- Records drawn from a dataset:
********************

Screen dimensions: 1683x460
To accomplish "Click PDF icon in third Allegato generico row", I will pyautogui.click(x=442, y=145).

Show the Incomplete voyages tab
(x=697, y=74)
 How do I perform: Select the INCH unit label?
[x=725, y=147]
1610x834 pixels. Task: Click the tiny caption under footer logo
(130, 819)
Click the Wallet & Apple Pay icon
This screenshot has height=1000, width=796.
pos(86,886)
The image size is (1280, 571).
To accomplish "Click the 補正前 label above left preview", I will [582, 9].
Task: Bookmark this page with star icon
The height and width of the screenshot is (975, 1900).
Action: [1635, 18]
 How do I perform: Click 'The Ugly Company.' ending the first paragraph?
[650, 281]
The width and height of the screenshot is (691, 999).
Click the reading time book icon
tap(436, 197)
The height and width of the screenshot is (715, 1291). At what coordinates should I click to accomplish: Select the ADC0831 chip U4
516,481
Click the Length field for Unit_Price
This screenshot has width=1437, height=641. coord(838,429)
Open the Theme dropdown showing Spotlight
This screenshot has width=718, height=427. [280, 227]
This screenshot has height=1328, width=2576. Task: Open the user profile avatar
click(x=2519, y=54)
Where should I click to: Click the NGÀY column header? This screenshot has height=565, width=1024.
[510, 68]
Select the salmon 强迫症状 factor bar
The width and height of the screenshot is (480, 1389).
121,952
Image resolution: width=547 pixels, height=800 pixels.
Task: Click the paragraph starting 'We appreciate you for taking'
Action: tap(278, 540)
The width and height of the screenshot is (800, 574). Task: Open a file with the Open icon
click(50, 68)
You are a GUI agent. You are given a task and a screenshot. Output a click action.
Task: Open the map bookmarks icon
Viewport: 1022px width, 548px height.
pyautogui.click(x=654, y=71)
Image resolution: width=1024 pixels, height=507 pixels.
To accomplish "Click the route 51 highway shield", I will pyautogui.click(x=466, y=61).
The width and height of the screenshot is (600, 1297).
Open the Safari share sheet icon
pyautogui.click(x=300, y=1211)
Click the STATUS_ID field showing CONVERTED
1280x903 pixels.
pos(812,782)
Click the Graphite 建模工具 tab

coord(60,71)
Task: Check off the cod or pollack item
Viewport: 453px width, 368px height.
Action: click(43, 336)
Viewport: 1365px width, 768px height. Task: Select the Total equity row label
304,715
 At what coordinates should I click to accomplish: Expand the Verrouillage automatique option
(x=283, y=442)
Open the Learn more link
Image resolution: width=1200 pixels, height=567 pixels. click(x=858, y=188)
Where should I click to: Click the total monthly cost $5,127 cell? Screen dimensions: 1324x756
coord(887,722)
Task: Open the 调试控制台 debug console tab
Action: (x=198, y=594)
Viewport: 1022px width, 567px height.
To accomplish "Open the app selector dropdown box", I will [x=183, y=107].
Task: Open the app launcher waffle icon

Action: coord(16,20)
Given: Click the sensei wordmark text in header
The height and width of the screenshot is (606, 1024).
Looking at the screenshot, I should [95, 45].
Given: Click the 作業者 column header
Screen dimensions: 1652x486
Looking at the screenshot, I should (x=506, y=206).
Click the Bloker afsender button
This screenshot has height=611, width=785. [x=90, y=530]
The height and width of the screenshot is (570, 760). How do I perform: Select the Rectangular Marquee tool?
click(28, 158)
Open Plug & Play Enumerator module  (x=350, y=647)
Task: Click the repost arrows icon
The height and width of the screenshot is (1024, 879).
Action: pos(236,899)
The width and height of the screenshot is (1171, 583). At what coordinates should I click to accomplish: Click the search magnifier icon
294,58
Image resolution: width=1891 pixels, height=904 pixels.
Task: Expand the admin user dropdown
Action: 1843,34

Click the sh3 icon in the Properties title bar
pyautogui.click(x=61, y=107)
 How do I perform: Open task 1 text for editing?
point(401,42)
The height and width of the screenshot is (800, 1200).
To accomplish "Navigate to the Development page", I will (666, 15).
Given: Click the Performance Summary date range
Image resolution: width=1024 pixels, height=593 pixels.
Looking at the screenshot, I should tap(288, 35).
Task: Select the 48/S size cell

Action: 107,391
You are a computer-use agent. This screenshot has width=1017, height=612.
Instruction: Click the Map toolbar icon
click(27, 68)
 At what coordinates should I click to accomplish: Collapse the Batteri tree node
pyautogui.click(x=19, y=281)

********************

- To do:
State the number of lines in the data that contain the word "agent", offering no other text.

- Task answer:
2